We identified LINC01311 as a tumor suppressor, both in vitro and in vivo. LINC01311 mitigates TC cell migration and proliferation and promotes apoptosis via sponging miR-146b-5p to upregulate IMPA2 expression. Overall, our research establishes the groundwork for TC intervention.

Declarations

Funding

This study did not receive any funding in any form.

Ethics approval

The present study was approved by the Ethics Committee of Hubei NO.3 People's Hospital of Jianghan University (Wuhan, China). The processing of clinical tissue samples is in strict compliance with the ethical standards of the Declaration of Helsinki. All patients signed written informed consent.

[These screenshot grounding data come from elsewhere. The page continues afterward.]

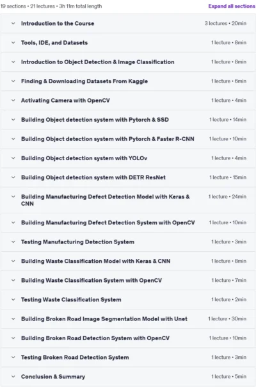Expand chevron for Waste Classification System with OpenCV
The height and width of the screenshot is (387, 256).
(x=13, y=281)
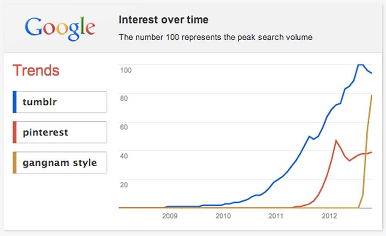Click the 2010 x-axis label
Image resolution: width=386 pixels, height=236 pixels.
223,216
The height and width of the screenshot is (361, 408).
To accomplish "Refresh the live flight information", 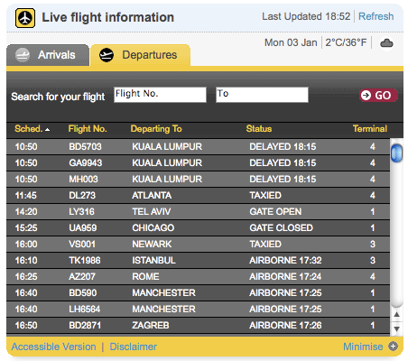I will click(x=376, y=16).
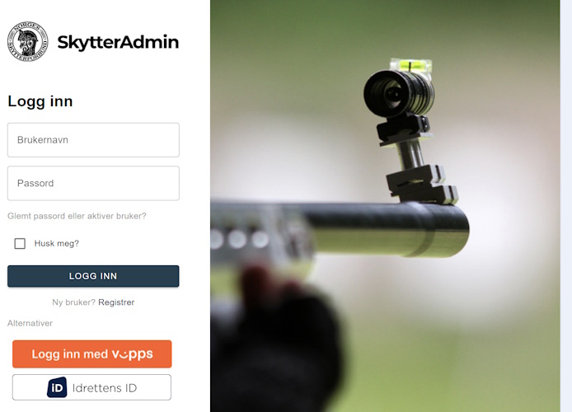Click the Alternativer section label
The width and height of the screenshot is (572, 412).
click(x=30, y=323)
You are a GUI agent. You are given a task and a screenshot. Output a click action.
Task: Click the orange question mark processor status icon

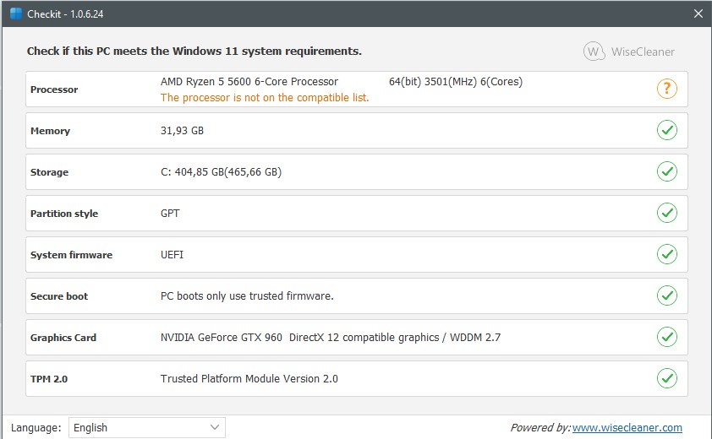tap(667, 89)
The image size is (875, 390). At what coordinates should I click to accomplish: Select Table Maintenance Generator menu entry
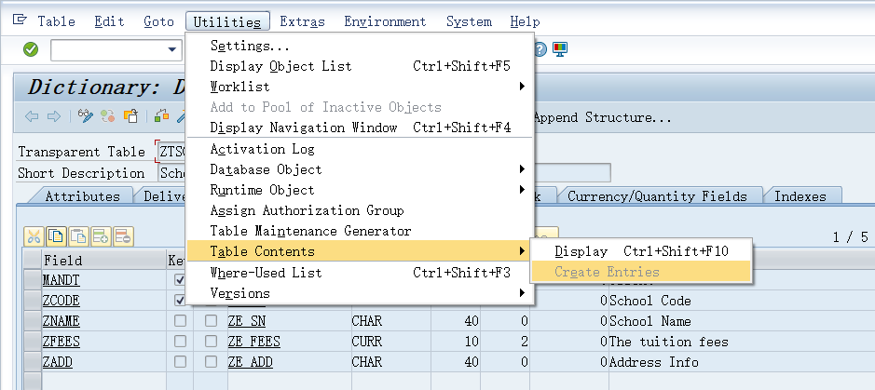point(310,231)
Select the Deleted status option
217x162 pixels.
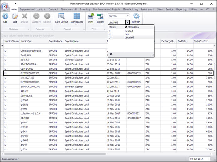(129, 31)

This animal experiment was conducted in accordance with the ARRIVE guidelines and was authorized by the Institutional Animal Care and Ethics Committee of Hubei NO.3 People's Hospital of Jianghan University.

Consent to participate

All patients signed a written informed consent.

Consent for publication

Consent for publication was obtained from the participants.

Availability of data and material

All data generated or analyzed during this study are included in this article.

Authors' contributions

MJL and LHZ conducted the experiments and data analysis. JPH and CY conceived and designed the study. YZ and ZDY acquired the data. ZDY and MJL carried out the analysis and interpretation of data. All authors have read and approved this manuscript.

Declaration of Competing Interest

The authors declare that they have no known competing financial interests or personal relationships that could have appeared to influence the work reported in this paper.